▶ _SOURCE PASSAGE_:
_____

Tuesday, October 17, 2017


When Your Favorite Restaurant Tells Lies


When you read a menu these days, there are a lot of descriptive words. There are the words: natural, organic, artisanal, and sustainably grown. You see the names of a lot of farms and ranches, especially if the restaurant is farm to table, another term. What do all these words and terms mean? Most of us think we know what they mean but do we really? Do these words and terms mean anything at all? Are they just a marketing gimmick? Is it really important, if the food taste good? Isn’t it all about the taste?

I started in the restaurant business back in the early 70’s. That was a long time ago. I didn’t have the money or the time to attend culinary school. I learned at the elbows of established chefs and I stole their secrets with my eyes. I read a lot of cookbooks and food magazines. This was before the internet. Today I think you can get a culinary degree via the internet. My path was different. I did everything I could to self-educate. It was a passion for me, not work.


In the mid 70’s, I started reading about a lady out in California who opened a restaurant in Berkley in 1971. This was about the time I started my culinary career. It was called Chez Panisse. The lady’s name was Alice Waters. There was an awful lot written about her. I figured she had a very good PR person. I didn’t realize until much later she had started a Food Revolution. Her focus was on ingredients over technique. This was a novel concept in America. I was worshiping at the altar of French technique at the time. She was the original farm to table restaurant in the United States. She encouraged Laura Chenel to make natural goat cheese, Bob Cannard to grow organic and sustainable vegetables and fruits and Steven and Suzie Sullivan to bake artisanal bread at The Acme Bread Company. 

Even more, she bought their products. She helped support them in the beginning, when they needed it. She bought the best ingredients she could find, no matter what the cost. Her restaurant struggled financially at first. She also created and nurtured a whole generation of like-minded chefs: Mark Miller, Jeremiah Tower, Paul Bertolli, Judy Rogers, Jonathan Waxman, Deborah Madison and I could go on for at least 30 minutes but you get the idea.


If you read her menu today, no where will you see the term, farm to table. You will see credit given to the producers of individual ingredients that she uses. I am sure that the item she describes on the menu is what’s on my plate. I know this because I have grown to trust her. Since the early 80’s every trip I have taken to Northern California has included at least one visit to Chez Panisse. Some trips it has included several. It is my favorite restaurant in the entire world.

_____

▶ _STORED DATA_:
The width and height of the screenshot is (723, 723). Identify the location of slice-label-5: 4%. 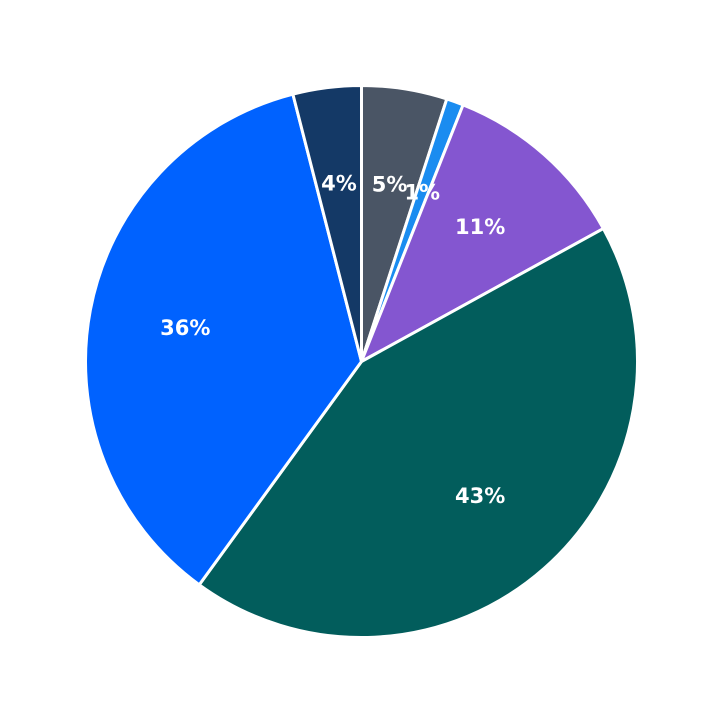
(339, 184).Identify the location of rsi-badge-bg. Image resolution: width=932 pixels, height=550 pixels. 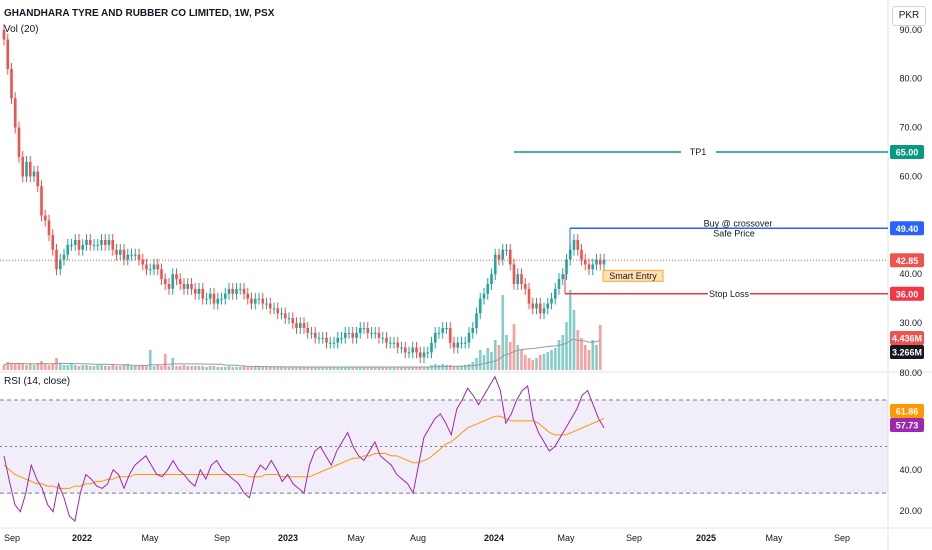
(907, 425).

_____

▶ _BRIEF 1_:
The restaurant essay claims that the dish described on the Chez Panisse menu is what arrives on the plate. In one to three sentences, explain why the author is sure of this.
▶ _BRIEF 2_:
Give the part of the restaurant essay from "In the mid 70’s, I" to "Acme Bread Company." again, substituting "new" for "novel".

▶ _TASK RESPONSE 1_:
The author is sure because of having grown to trust Alice Waters. That trust developed over years of visits, since every trip to Northern California from the early 80's on has included at least one meal at Chez Panisse.

▶ _TASK RESPONSE 2_:
In the mid 70’s, I started reading about a lady out in California who opened a restaurant in Berkley in 1971. This was about the time I started my culinary career. It was called Chez Panisse. The lady’s name was Alice Waters. There was an awful lot written about her. I figured she had a very good PR person. I didn’t realize until much later she had started a Food Revolution. Her focus was on ingredients over technique. This was a new concept in America. I was worshiping at the altar of French technique at the time. She was the original farm to table restaurant in the United States. She encouraged Laura Chenel to make natural goat cheese, Bob Cannard to grow organic and sustainable vegetables and fruits and Steven and Suzie Sullivan to bake artisanal bread at The Acme Bread Company.